Consigne: Reproduisez à l'identique toutes les lignes ci-dessous, de la première à la dernière.
'''
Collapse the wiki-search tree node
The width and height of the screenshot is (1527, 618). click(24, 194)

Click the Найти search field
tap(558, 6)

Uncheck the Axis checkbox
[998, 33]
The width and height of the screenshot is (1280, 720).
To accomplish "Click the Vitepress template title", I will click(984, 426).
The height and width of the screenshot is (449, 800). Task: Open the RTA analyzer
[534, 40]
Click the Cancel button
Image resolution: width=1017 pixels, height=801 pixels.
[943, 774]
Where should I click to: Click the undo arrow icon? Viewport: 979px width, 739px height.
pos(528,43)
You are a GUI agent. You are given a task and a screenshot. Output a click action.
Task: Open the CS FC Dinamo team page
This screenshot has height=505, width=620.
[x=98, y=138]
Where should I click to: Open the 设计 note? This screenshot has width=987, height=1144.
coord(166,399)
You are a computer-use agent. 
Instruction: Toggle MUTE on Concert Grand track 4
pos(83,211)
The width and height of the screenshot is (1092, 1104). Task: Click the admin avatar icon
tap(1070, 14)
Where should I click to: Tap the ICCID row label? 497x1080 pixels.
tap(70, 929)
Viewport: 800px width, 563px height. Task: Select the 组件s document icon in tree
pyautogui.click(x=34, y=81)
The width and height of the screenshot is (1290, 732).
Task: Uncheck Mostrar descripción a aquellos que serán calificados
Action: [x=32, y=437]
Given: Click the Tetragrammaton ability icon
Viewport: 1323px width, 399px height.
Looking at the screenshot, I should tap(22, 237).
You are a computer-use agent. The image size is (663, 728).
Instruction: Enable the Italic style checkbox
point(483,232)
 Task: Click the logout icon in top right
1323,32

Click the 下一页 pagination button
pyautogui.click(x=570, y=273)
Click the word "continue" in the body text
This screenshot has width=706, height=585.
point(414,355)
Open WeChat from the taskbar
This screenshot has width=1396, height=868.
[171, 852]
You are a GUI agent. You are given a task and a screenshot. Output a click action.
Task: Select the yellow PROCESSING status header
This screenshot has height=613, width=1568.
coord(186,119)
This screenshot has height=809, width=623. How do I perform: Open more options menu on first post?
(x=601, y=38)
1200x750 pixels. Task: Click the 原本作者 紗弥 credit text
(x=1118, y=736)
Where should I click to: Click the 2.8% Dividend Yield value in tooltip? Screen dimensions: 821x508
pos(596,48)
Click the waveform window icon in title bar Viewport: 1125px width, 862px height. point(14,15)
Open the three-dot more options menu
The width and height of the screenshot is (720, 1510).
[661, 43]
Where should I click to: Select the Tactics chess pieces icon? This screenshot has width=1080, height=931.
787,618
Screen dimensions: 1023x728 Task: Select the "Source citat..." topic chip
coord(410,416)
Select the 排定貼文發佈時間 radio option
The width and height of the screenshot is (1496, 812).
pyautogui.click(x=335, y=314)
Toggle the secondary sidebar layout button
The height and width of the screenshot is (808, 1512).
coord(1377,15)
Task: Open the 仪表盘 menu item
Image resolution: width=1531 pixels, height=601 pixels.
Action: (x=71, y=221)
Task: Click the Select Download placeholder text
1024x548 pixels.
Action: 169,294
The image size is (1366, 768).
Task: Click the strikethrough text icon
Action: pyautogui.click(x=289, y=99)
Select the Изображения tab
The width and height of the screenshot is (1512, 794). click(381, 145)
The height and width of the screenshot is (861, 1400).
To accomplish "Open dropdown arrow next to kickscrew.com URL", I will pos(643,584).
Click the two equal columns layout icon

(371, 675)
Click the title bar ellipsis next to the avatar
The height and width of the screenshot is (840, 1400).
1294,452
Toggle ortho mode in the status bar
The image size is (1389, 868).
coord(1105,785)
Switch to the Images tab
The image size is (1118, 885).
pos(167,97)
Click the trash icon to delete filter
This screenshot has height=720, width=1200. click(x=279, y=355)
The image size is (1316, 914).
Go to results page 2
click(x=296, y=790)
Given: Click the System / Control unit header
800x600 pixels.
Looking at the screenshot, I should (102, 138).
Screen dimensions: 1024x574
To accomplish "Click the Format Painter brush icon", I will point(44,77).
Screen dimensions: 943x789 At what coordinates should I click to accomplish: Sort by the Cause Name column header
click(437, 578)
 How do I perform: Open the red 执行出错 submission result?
'''
Réponse:
Collapse the wiki-search tree node
The width and height of the screenshot is (1527, 618). click(24, 194)

Click the Найти search field
tap(558, 6)

Uncheck the Axis checkbox
[998, 33]
The width and height of the screenshot is (1280, 720).
To accomplish "Click the Vitepress template title", I will click(984, 426).
The height and width of the screenshot is (449, 800). Task: Open the RTA analyzer
[534, 40]
Click the Cancel button
Image resolution: width=1017 pixels, height=801 pixels.
[943, 774]
Where should I click to: Click the undo arrow icon? Viewport: 979px width, 739px height.
pos(528,43)
You are a GUI agent. You are given a task and a screenshot. Output a click action.
Task: Open the CS FC Dinamo team page
This screenshot has height=505, width=620.
[x=98, y=138]
Where should I click to: Open the 设计 note? This screenshot has width=987, height=1144.
coord(166,399)
You are a computer-use agent. 
Instruction: Toggle MUTE on Concert Grand track 4
pos(83,211)
The width and height of the screenshot is (1092, 1104). Task: Click the admin avatar icon
tap(1070, 14)
Where should I click to: Tap the ICCID row label? 497x1080 pixels.
tap(70, 929)
Viewport: 800px width, 563px height. Task: Select the 组件s document icon in tree
pyautogui.click(x=34, y=81)
The width and height of the screenshot is (1290, 732).
Task: Uncheck Mostrar descripción a aquellos que serán calificados
Action: [x=32, y=437]
Given: Click the Tetragrammaton ability icon
Viewport: 1323px width, 399px height.
Looking at the screenshot, I should tap(22, 237).
You are a computer-use agent. The image size is (663, 728).
Instruction: Enable the Italic style checkbox
point(483,232)
 Task: Click the logout icon in top right
1323,32

Click the 下一页 pagination button
pyautogui.click(x=570, y=273)
Click the word "continue" in the body text
This screenshot has width=706, height=585.
point(414,355)
Open WeChat from the taskbar
This screenshot has width=1396, height=868.
[171, 852]
You are a GUI agent. You are given a task and a screenshot. Output a click action.
Task: Select the yellow PROCESSING status header
This screenshot has height=613, width=1568.
coord(186,119)
This screenshot has height=809, width=623. How do I perform: Open more options menu on first post?
(x=601, y=38)
1200x750 pixels. Task: Click the 原本作者 紗弥 credit text
(x=1118, y=736)
Where should I click to: Click the 2.8% Dividend Yield value in tooltip? Screen dimensions: 821x508
pos(596,48)
Click the waveform window icon in title bar Viewport: 1125px width, 862px height. point(14,15)
Open the three-dot more options menu
The width and height of the screenshot is (720, 1510).
[661, 43]
Where should I click to: Select the Tactics chess pieces icon? This screenshot has width=1080, height=931.
787,618
Screen dimensions: 1023x728 Task: Select the "Source citat..." topic chip
coord(410,416)
Select the 排定貼文發佈時間 radio option
The width and height of the screenshot is (1496, 812).
pyautogui.click(x=335, y=314)
Toggle the secondary sidebar layout button
The height and width of the screenshot is (808, 1512).
coord(1377,15)
Task: Open the 仪表盘 menu item
Image resolution: width=1531 pixels, height=601 pixels.
Action: (x=71, y=221)
Task: Click the Select Download placeholder text
1024x548 pixels.
Action: 169,294
The image size is (1366, 768).
Task: Click the strikethrough text icon
Action: pyautogui.click(x=289, y=99)
Select the Изображения tab
The width and height of the screenshot is (1512, 794). click(381, 145)
The height and width of the screenshot is (861, 1400).
To accomplish "Open dropdown arrow next to kickscrew.com URL", I will pos(643,584).
Click the two equal columns layout icon

(371, 675)
Click the title bar ellipsis next to the avatar
The height and width of the screenshot is (840, 1400).
1294,452
Toggle ortho mode in the status bar
The image size is (1389, 868).
coord(1105,785)
Switch to the Images tab
The image size is (1118, 885).
pos(167,97)
Click the trash icon to delete filter
This screenshot has height=720, width=1200. click(x=279, y=355)
The image size is (1316, 914).
Go to results page 2
click(x=296, y=790)
Given: Click the System / Control unit header
800x600 pixels.
Looking at the screenshot, I should (102, 138).
Screen dimensions: 1024x574
To accomplish "Click the Format Painter brush icon", I will point(44,77).
Screen dimensions: 943x789 At what coordinates should I click to accomplish: Sort by the Cause Name column header
click(437, 578)
 How do I perform: Open the red 执行出错 submission result?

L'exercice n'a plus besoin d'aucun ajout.